8 Hierzu ist zu bemerken, dass die Kommission bei der Wahrnehmung der ihr in Artikel 226 EG eingeräumten Zuständigkeiten über ein Ermessen verfügt (in diesem Sinn Urteil vom 14. Februar 1989 in der Rechtssache 247/87, Star Fruit/Kommission, Slg. 1989, 291, Randnr. 11). Sie braucht kein spezifisches Rechtsschutzinteresse nachzuweisen; ihr fällt vielmehr kraft ihres Amtes im allgemeinen Interesse der Gemeinschaft die Aufgabe zu, die Ausführung des EG-Vertrages und der auf seiner Grundlage von den Organen erlassenen Vorschriften durch die Mitgliedstaaten zu überwachen und etwaige Verstöße gegen die sich hieraus ergebenden Verpflichtungen feststellen zu lassen, damit sie abgestellt werden (u. a. Urteil vom 11. August 1995 in der Rechtssache C-431/92, Kommission/Deutschland, Slg. 1995, I-2189, Randnr. 21). Daher ist auch die zweite Unzulässigkeitseinrede der deutschen Regierung zurückzuweisen.

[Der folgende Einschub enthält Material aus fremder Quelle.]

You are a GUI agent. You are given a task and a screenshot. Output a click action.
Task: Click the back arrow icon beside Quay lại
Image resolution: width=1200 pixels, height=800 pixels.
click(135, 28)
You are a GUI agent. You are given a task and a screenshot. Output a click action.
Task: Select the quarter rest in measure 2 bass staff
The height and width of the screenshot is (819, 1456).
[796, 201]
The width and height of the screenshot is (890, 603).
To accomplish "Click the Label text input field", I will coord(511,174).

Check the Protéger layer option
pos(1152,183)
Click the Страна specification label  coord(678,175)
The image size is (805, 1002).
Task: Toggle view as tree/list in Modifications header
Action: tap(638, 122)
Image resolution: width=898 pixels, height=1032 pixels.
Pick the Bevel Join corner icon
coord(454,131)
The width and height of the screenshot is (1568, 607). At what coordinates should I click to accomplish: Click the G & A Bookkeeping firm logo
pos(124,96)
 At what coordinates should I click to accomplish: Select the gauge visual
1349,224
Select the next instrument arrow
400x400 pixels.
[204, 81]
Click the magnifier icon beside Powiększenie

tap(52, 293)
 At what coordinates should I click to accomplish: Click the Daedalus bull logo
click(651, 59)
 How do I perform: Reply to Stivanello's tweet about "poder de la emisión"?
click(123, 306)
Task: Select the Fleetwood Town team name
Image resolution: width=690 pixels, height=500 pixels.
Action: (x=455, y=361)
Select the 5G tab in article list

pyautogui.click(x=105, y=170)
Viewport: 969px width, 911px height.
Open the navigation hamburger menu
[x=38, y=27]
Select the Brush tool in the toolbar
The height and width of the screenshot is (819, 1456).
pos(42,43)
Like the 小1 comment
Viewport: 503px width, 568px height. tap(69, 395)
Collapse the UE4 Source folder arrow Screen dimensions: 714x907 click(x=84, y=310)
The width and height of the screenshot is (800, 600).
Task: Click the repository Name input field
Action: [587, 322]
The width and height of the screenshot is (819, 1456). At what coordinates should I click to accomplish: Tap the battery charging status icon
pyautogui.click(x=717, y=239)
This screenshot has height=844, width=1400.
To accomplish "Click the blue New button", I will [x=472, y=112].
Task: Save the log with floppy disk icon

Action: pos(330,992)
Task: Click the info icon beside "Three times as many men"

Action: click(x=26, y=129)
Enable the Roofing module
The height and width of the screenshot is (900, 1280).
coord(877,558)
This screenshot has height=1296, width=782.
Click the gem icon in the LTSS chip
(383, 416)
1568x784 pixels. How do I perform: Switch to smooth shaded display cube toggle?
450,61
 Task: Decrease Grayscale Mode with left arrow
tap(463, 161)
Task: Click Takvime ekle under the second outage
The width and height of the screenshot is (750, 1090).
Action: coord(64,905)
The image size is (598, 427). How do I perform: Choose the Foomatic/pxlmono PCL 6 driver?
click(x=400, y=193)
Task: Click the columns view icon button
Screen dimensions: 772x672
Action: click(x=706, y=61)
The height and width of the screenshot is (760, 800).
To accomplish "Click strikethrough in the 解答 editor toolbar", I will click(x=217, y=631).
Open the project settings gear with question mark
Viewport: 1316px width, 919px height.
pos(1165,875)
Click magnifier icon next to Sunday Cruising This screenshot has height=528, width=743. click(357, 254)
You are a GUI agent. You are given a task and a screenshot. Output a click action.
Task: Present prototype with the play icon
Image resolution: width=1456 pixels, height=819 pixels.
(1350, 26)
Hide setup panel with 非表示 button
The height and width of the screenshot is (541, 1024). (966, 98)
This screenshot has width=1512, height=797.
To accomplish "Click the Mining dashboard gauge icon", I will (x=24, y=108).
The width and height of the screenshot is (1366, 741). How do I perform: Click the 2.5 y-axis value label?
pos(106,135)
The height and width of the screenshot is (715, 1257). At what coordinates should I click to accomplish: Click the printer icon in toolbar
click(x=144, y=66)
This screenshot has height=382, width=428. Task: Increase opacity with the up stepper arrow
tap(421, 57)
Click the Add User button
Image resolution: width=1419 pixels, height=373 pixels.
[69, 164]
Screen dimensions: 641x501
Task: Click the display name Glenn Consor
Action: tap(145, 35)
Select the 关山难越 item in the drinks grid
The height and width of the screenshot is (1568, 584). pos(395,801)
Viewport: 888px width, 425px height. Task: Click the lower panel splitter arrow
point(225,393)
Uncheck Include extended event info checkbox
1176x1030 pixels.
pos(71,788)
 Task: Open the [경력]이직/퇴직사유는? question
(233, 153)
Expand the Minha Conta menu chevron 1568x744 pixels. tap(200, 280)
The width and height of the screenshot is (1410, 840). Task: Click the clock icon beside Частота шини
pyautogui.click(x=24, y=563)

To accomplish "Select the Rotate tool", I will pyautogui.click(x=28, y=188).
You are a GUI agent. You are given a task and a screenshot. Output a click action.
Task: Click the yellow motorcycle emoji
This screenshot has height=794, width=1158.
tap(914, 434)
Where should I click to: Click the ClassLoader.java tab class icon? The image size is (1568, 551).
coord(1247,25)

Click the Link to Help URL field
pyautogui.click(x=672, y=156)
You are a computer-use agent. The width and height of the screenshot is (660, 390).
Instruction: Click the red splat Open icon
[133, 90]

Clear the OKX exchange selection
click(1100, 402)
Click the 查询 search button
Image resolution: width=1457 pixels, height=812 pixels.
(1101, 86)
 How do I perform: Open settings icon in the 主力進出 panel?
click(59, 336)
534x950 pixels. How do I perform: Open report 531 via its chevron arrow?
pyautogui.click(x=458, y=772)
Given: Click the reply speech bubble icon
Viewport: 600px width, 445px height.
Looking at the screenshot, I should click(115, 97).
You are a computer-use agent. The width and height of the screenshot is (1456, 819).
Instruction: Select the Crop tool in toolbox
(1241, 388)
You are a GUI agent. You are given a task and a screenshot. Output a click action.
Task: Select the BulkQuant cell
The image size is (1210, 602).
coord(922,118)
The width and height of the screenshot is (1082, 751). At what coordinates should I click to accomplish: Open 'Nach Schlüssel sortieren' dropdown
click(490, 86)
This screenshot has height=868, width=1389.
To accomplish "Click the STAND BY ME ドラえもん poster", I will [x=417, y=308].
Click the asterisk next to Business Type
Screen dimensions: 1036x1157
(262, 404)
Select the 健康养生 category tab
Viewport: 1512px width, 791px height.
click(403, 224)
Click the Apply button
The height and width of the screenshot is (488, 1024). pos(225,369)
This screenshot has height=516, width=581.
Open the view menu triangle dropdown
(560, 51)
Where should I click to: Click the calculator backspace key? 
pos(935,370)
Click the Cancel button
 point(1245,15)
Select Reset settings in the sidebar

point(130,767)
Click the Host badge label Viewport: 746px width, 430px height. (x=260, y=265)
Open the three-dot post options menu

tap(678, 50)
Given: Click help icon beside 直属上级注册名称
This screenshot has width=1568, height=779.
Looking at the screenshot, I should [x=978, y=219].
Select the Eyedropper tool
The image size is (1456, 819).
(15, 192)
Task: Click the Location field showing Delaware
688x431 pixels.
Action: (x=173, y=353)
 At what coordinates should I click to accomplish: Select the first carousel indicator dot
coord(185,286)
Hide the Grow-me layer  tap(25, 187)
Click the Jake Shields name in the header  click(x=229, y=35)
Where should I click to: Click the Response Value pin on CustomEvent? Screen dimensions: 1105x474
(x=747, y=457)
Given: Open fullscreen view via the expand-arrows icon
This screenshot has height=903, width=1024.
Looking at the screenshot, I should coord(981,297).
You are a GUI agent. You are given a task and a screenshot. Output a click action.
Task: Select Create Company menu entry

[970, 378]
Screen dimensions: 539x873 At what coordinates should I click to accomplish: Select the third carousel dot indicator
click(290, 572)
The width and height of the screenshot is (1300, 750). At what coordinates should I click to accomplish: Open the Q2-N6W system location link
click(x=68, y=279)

9 Da die Umsetzung der Richtlinie 2001/18 nicht fristgerecht erfolgt ist, ist die Klage der Kommission begründet.

10 Es ist daher festzustellen, dass die Bundesrepublik Deutschland dadurch gegen ihre Verpflichtungen aus der Richtlinie 2001/18 verstoßen hat, dass sie die zur Umsetzung dieser Richtlinie erforderlichen Rechts- und Verwaltungsvorschriften nicht fristgerecht erlassen hat.

Kostenentscheidung:

Kosten

11 Gemäß Artikel 69 § 2 der Verfahrensordnung ist die unterliegende Partei auf Antrag zur Tragung der Kosten zu verurteilen. Da die Bundesrepublik Deutschland mit ihrem Vorbringen unterlegen ist, sind ihr gemäß dem Antrag der Kommission die Kosten aufzuerlegen.

Tenor:

Aus diesen Gründen

hat

DER GERICHTSHOF (Vierte Kammer)

für Recht erkannt und entschieden:

1. Die Bundesrepublik Deutschland hat dadurch gegen ihre Verpflichtungen aus der Richtlinie 2001/18/EG des Europäischen Parlaments und des Rates vom 12. März 2001 über die absichtliche Freisetzung genetisch veränderter Organismen in die Umwelt und zur Aufhebung der Richtlinie 90/220/EWG des Rates verstoßen, dass sie die zur Umsetzung dieser Richtlinie erforderlichen Rechts- und Verwaltungsvorschriften nicht fristgerecht erlassen hat.

2. Die Bundesrepublik Deutschland trägt die Kosten des Verfahrens.

Verkündet in öffentlicher Sitzung in Luxemburg am 15. Juli 2004.